> **Task to carry out**
Search each line of the data for the word "showing"; copy every line where it is found.
== Segment start ==
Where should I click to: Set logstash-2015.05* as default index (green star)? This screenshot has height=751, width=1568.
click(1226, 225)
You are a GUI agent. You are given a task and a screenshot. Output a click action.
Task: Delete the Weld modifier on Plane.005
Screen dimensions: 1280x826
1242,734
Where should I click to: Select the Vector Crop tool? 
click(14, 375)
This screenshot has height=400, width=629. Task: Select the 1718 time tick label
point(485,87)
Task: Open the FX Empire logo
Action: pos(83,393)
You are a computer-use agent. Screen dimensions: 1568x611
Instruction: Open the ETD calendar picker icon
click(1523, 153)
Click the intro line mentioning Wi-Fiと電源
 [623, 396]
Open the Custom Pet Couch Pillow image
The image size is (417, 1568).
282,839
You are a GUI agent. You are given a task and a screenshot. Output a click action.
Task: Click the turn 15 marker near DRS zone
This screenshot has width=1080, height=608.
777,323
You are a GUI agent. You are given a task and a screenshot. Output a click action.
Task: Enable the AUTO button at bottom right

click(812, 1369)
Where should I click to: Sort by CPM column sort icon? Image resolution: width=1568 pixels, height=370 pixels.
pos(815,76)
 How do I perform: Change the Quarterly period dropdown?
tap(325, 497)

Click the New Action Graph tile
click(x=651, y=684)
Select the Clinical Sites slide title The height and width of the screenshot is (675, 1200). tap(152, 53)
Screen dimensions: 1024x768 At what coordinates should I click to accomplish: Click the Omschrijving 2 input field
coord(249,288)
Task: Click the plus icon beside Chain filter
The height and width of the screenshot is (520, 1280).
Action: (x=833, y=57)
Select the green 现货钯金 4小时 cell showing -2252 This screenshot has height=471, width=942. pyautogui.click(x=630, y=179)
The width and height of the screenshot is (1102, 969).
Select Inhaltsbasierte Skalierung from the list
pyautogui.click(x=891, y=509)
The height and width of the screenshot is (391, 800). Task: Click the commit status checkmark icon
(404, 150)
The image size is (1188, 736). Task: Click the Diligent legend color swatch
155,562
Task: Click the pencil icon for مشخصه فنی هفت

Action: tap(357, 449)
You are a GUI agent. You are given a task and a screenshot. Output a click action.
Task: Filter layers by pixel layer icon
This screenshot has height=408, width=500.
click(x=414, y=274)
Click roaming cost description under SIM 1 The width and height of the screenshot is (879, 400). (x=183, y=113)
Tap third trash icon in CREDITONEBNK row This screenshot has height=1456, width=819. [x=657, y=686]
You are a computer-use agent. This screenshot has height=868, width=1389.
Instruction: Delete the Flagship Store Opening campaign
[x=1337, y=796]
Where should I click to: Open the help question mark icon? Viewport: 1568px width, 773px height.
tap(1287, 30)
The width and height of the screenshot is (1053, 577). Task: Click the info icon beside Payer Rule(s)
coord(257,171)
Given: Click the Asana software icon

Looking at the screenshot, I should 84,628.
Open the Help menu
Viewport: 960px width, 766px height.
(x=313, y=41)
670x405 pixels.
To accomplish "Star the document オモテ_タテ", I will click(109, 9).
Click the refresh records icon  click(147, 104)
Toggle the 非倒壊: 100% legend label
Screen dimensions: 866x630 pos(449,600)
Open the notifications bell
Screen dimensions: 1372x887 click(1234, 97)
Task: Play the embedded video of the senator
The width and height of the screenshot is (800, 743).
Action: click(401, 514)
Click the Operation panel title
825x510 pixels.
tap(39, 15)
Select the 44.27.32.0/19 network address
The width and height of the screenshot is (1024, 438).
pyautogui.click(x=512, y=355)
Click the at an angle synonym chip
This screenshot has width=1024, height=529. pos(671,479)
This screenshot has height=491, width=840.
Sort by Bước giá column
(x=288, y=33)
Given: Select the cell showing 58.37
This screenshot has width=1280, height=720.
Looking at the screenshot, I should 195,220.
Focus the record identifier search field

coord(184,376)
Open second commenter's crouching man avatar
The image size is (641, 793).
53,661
== Segment end ==
> **Task output**
Select the green 现货钯金 4小时 cell showing -2252 This screenshot has height=471, width=942. pyautogui.click(x=630, y=179)
Given: Select the cell showing 58.37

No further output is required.